_YOUR GOAL_
What you should output is the data below, unchanged in every character.

·····

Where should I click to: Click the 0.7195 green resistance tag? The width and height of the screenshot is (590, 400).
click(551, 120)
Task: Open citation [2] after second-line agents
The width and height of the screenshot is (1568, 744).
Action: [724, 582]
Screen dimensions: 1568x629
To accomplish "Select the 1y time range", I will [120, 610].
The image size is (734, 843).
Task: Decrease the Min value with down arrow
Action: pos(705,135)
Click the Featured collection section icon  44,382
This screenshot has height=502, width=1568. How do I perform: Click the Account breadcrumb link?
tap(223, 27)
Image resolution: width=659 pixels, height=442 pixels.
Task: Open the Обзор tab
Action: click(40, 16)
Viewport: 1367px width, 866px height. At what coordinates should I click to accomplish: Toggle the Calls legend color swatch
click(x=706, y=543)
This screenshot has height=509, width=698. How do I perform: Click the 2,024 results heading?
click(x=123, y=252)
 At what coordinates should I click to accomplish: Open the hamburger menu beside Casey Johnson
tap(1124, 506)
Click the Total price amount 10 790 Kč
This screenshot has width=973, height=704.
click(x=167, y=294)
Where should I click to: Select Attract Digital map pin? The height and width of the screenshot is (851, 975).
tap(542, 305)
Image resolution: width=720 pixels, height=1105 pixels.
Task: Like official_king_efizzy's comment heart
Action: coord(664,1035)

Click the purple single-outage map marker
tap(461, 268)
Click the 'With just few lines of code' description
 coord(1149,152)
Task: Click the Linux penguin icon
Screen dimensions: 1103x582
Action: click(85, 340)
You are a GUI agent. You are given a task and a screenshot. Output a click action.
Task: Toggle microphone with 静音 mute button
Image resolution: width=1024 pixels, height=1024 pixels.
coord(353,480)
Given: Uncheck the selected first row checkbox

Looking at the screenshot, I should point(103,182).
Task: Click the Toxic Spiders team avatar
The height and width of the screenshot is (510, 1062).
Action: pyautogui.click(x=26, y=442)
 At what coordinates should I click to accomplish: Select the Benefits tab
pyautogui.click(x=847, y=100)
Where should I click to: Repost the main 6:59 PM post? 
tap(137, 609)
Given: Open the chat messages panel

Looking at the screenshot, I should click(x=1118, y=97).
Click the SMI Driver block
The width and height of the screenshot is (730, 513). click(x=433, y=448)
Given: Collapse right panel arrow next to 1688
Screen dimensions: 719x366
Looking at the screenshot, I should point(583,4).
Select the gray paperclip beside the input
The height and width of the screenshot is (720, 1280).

·····

_YOUR RESPONSE_
Where should I click to: Click the 0.7195 green resistance tag? The width and height of the screenshot is (590, 400).
click(551, 120)
Task: Open citation [2] after second-line agents
The width and height of the screenshot is (1568, 744).
Action: [724, 582]
Screen dimensions: 1568x629
To accomplish "Select the 1y time range", I will [120, 610].
The image size is (734, 843).
Task: Decrease the Min value with down arrow
Action: pos(705,135)
Click the Featured collection section icon  44,382
This screenshot has height=502, width=1568. How do I perform: Click the Account breadcrumb link?
tap(223, 27)
Image resolution: width=659 pixels, height=442 pixels.
Task: Open the Обзор tab
Action: click(40, 16)
Viewport: 1367px width, 866px height. At what coordinates should I click to accomplish: Toggle the Calls legend color swatch
click(x=706, y=543)
This screenshot has height=509, width=698. How do I perform: Click the 2,024 results heading?
click(x=123, y=252)
 At what coordinates should I click to accomplish: Open the hamburger menu beside Casey Johnson
tap(1124, 506)
Click the Total price amount 10 790 Kč
This screenshot has width=973, height=704.
click(x=167, y=294)
Where should I click to: Select Attract Digital map pin? The height and width of the screenshot is (851, 975).
tap(542, 305)
Image resolution: width=720 pixels, height=1105 pixels.
Task: Like official_king_efizzy's comment heart
Action: coord(664,1035)

Click the purple single-outage map marker
tap(461, 268)
Click the 'With just few lines of code' description
 coord(1149,152)
Task: Click the Linux penguin icon
Screen dimensions: 1103x582
Action: click(85, 340)
You are a GUI agent. You are given a task and a screenshot. Output a click action.
Task: Toggle microphone with 静音 mute button
Image resolution: width=1024 pixels, height=1024 pixels.
coord(353,480)
Given: Uncheck the selected first row checkbox

Looking at the screenshot, I should point(103,182).
Task: Click the Toxic Spiders team avatar
The height and width of the screenshot is (510, 1062).
Action: pyautogui.click(x=26, y=442)
 At what coordinates should I click to accomplish: Select the Benefits tab
pyautogui.click(x=847, y=100)
Where should I click to: Repost the main 6:59 PM post? 
tap(137, 609)
Given: Open the chat messages panel

Looking at the screenshot, I should click(x=1118, y=97).
Click the SMI Driver block
The width and height of the screenshot is (730, 513). click(x=433, y=448)
Given: Collapse right panel arrow next to 1688
Screen dimensions: 719x366
Looking at the screenshot, I should point(583,4).
Select the gray paperclip beside the input
The height and width of the screenshot is (720, 1280).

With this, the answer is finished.